Dataset entries:
..............................

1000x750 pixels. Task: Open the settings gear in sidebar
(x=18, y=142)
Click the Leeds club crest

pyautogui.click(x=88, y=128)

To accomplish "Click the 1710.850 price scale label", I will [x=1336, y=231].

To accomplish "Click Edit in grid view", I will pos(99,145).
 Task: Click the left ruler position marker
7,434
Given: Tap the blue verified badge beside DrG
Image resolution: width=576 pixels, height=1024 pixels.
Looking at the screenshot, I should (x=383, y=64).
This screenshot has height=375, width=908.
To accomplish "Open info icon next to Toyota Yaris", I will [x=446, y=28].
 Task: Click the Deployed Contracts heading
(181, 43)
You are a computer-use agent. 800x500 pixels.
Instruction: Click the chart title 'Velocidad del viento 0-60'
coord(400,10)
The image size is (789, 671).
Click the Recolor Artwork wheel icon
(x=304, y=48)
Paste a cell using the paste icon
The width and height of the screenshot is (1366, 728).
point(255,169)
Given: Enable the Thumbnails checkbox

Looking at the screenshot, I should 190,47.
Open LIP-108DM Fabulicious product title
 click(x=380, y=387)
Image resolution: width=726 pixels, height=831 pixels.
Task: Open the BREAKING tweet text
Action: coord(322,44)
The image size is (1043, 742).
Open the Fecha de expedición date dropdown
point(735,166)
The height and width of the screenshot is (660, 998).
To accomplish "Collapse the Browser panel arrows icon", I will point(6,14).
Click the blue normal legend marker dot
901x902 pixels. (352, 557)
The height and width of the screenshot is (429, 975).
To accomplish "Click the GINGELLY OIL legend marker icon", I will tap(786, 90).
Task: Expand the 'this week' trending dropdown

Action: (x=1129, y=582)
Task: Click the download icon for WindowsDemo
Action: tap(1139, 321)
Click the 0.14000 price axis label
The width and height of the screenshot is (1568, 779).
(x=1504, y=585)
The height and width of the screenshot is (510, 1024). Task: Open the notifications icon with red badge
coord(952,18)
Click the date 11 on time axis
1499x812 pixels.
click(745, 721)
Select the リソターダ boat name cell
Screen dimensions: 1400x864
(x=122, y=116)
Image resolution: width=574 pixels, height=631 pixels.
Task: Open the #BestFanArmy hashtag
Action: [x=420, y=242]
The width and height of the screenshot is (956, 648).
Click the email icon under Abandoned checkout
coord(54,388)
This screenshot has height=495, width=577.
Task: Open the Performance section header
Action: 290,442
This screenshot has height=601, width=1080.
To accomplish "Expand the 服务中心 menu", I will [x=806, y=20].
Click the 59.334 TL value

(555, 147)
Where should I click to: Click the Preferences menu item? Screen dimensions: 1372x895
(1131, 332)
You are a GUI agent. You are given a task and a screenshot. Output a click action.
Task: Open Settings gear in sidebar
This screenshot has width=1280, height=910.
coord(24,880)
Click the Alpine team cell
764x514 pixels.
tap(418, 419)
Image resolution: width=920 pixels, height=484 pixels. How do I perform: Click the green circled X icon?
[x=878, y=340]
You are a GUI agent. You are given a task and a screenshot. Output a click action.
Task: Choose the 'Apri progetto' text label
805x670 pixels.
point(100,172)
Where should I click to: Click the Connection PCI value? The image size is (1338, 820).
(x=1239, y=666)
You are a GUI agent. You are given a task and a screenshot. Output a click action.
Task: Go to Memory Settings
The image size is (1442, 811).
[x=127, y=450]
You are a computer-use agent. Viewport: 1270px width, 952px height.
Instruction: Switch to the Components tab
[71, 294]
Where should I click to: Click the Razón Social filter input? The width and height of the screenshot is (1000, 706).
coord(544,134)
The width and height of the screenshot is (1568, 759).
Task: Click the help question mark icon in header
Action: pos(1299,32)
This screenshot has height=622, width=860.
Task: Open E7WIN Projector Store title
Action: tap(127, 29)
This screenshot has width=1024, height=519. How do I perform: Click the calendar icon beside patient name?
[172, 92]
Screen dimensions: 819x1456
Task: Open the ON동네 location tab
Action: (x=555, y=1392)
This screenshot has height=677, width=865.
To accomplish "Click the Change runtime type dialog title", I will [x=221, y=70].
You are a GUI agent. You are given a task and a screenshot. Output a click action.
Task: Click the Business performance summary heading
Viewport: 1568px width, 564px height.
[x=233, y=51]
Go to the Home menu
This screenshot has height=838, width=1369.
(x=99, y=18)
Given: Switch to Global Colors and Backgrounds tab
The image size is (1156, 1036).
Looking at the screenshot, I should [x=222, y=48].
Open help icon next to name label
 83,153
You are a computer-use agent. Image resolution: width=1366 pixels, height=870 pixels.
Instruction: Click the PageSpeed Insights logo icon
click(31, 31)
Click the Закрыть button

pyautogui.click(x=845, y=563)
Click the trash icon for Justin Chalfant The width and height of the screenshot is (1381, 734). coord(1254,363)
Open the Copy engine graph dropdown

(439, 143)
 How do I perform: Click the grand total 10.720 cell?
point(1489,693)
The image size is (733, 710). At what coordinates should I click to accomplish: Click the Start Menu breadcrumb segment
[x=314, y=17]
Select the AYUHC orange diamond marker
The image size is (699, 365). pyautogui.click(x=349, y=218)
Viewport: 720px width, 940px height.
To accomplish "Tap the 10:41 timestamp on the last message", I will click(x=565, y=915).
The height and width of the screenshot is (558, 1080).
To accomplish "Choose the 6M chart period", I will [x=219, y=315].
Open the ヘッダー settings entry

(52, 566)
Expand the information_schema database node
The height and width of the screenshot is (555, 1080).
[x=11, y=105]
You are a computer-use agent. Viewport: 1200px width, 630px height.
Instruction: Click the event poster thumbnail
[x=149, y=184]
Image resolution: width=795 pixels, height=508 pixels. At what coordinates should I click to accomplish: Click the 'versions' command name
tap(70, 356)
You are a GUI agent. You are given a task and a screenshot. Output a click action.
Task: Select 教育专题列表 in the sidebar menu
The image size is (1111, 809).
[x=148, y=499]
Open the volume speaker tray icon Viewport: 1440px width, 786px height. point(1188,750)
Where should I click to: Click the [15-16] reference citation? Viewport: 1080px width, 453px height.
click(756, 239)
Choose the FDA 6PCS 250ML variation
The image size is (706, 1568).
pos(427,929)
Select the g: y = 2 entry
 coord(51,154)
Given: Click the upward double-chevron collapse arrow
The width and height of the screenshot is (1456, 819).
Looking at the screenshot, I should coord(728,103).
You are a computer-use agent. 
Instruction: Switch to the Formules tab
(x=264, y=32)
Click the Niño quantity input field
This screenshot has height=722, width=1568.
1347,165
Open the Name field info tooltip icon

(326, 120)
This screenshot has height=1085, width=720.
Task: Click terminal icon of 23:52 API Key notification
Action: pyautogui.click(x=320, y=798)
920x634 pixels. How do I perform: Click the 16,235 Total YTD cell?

..............................

## WORK TO BE COMPLETED
From the first line to the last, repeat the records exactly.

## EXERCISE SOLUTION
1000x750 pixels. Task: Open the settings gear in sidebar
(x=18, y=142)
Click the Leeds club crest

pyautogui.click(x=88, y=128)

To accomplish "Click the 1710.850 price scale label", I will [x=1336, y=231].

To accomplish "Click Edit in grid view", I will pos(99,145).
 Task: Click the left ruler position marker
7,434
Given: Tap the blue verified badge beside DrG
Image resolution: width=576 pixels, height=1024 pixels.
Looking at the screenshot, I should (x=383, y=64).
This screenshot has height=375, width=908.
To accomplish "Open info icon next to Toyota Yaris", I will [x=446, y=28].
 Task: Click the Deployed Contracts heading
(181, 43)
You are a computer-use agent. 800x500 pixels.
Instruction: Click the chart title 'Velocidad del viento 0-60'
coord(400,10)
The image size is (789, 671).
Click the Recolor Artwork wheel icon
(x=304, y=48)
Paste a cell using the paste icon
The width and height of the screenshot is (1366, 728).
point(255,169)
Given: Enable the Thumbnails checkbox

Looking at the screenshot, I should 190,47.
Open LIP-108DM Fabulicious product title
 click(x=380, y=387)
Image resolution: width=726 pixels, height=831 pixels.
Task: Open the BREAKING tweet text
Action: coord(322,44)
The image size is (1043, 742).
Open the Fecha de expedición date dropdown
point(735,166)
The height and width of the screenshot is (660, 998).
To accomplish "Collapse the Browser panel arrows icon", I will point(6,14).
Click the blue normal legend marker dot
901x902 pixels. (352, 557)
The height and width of the screenshot is (429, 975).
To accomplish "Click the GINGELLY OIL legend marker icon", I will tap(786, 90).
Task: Expand the 'this week' trending dropdown

Action: (x=1129, y=582)
Task: Click the download icon for WindowsDemo
Action: tap(1139, 321)
Click the 0.14000 price axis label
The width and height of the screenshot is (1568, 779).
(x=1504, y=585)
The height and width of the screenshot is (510, 1024). Task: Open the notifications icon with red badge
coord(952,18)
Click the date 11 on time axis
1499x812 pixels.
click(745, 721)
Select the リソターダ boat name cell
Screen dimensions: 1400x864
(x=122, y=116)
Image resolution: width=574 pixels, height=631 pixels.
Task: Open the #BestFanArmy hashtag
Action: [x=420, y=242]
The width and height of the screenshot is (956, 648).
Click the email icon under Abandoned checkout
coord(54,388)
This screenshot has height=495, width=577.
Task: Open the Performance section header
Action: 290,442
This screenshot has height=601, width=1080.
To accomplish "Expand the 服务中心 menu", I will [x=806, y=20].
Click the 59.334 TL value

(555, 147)
Where should I click to: Click the Preferences menu item? Screen dimensions: 1372x895
(1131, 332)
You are a GUI agent. You are given a task and a screenshot. Output a click action.
Task: Open Settings gear in sidebar
This screenshot has width=1280, height=910.
coord(24,880)
Click the Alpine team cell
764x514 pixels.
tap(418, 419)
Image resolution: width=920 pixels, height=484 pixels. How do I perform: Click the green circled X icon?
[x=878, y=340]
You are a GUI agent. You are given a task and a screenshot. Output a click action.
Task: Choose the 'Apri progetto' text label
805x670 pixels.
point(100,172)
Where should I click to: Click the Connection PCI value? The image size is (1338, 820).
(x=1239, y=666)
You are a GUI agent. You are given a task and a screenshot. Output a click action.
Task: Go to Memory Settings
The image size is (1442, 811).
[x=127, y=450]
You are a computer-use agent. Viewport: 1270px width, 952px height.
Instruction: Switch to the Components tab
[71, 294]
Where should I click to: Click the Razón Social filter input? The width and height of the screenshot is (1000, 706).
coord(544,134)
The width and height of the screenshot is (1568, 759).
Task: Click the help question mark icon in header
Action: pos(1299,32)
This screenshot has height=622, width=860.
Task: Open E7WIN Projector Store title
Action: tap(127, 29)
This screenshot has width=1024, height=519. How do I perform: Click the calendar icon beside patient name?
[172, 92]
Screen dimensions: 819x1456
Task: Open the ON동네 location tab
Action: (x=555, y=1392)
This screenshot has height=677, width=865.
To accomplish "Click the Change runtime type dialog title", I will [x=221, y=70].
You are a GUI agent. You are given a task and a screenshot. Output a click action.
Task: Click the Business performance summary heading
Viewport: 1568px width, 564px height.
[x=233, y=51]
Go to the Home menu
This screenshot has height=838, width=1369.
(x=99, y=18)
Given: Switch to Global Colors and Backgrounds tab
The image size is (1156, 1036).
Looking at the screenshot, I should [x=222, y=48].
Open help icon next to name label
 83,153
You are a computer-use agent. Image resolution: width=1366 pixels, height=870 pixels.
Instruction: Click the PageSpeed Insights logo icon
click(31, 31)
Click the Закрыть button

pyautogui.click(x=845, y=563)
Click the trash icon for Justin Chalfant The width and height of the screenshot is (1381, 734). coord(1254,363)
Open the Copy engine graph dropdown

(439, 143)
 How do I perform: Click the grand total 10.720 cell?
point(1489,693)
The image size is (733, 710). At what coordinates should I click to accomplish: Click the Start Menu breadcrumb segment
[x=314, y=17]
Select the AYUHC orange diamond marker
The image size is (699, 365). pyautogui.click(x=349, y=218)
Viewport: 720px width, 940px height.
To accomplish "Tap the 10:41 timestamp on the last message", I will click(x=565, y=915).
The height and width of the screenshot is (558, 1080).
To accomplish "Choose the 6M chart period", I will [x=219, y=315].
Open the ヘッダー settings entry

(52, 566)
Expand the information_schema database node
The height and width of the screenshot is (555, 1080).
[x=11, y=105]
You are a computer-use agent. Viewport: 1200px width, 630px height.
Instruction: Click the event poster thumbnail
[x=149, y=184]
Image resolution: width=795 pixels, height=508 pixels. At what coordinates should I click to accomplish: Click the 'versions' command name
tap(70, 356)
You are a GUI agent. You are given a task and a screenshot. Output a click action.
Task: Select 教育专题列表 in the sidebar menu
The image size is (1111, 809).
[x=148, y=499]
Open the volume speaker tray icon Viewport: 1440px width, 786px height. point(1188,750)
Where should I click to: Click the [15-16] reference citation? Viewport: 1080px width, 453px height.
click(756, 239)
Choose the FDA 6PCS 250ML variation
The image size is (706, 1568).
pos(427,929)
Select the g: y = 2 entry
 coord(51,154)
Given: Click the upward double-chevron collapse arrow
The width and height of the screenshot is (1456, 819).
Looking at the screenshot, I should coord(728,103).
You are a computer-use agent. 
Instruction: Switch to the Formules tab
(x=264, y=32)
Click the Niño quantity input field
This screenshot has height=722, width=1568.
1347,165
Open the Name field info tooltip icon

(326, 120)
This screenshot has height=1085, width=720.
Task: Click terminal icon of 23:52 API Key notification
Action: pyautogui.click(x=320, y=798)
920x634 pixels. How do I perform: Click the 16,235 Total YTD cell?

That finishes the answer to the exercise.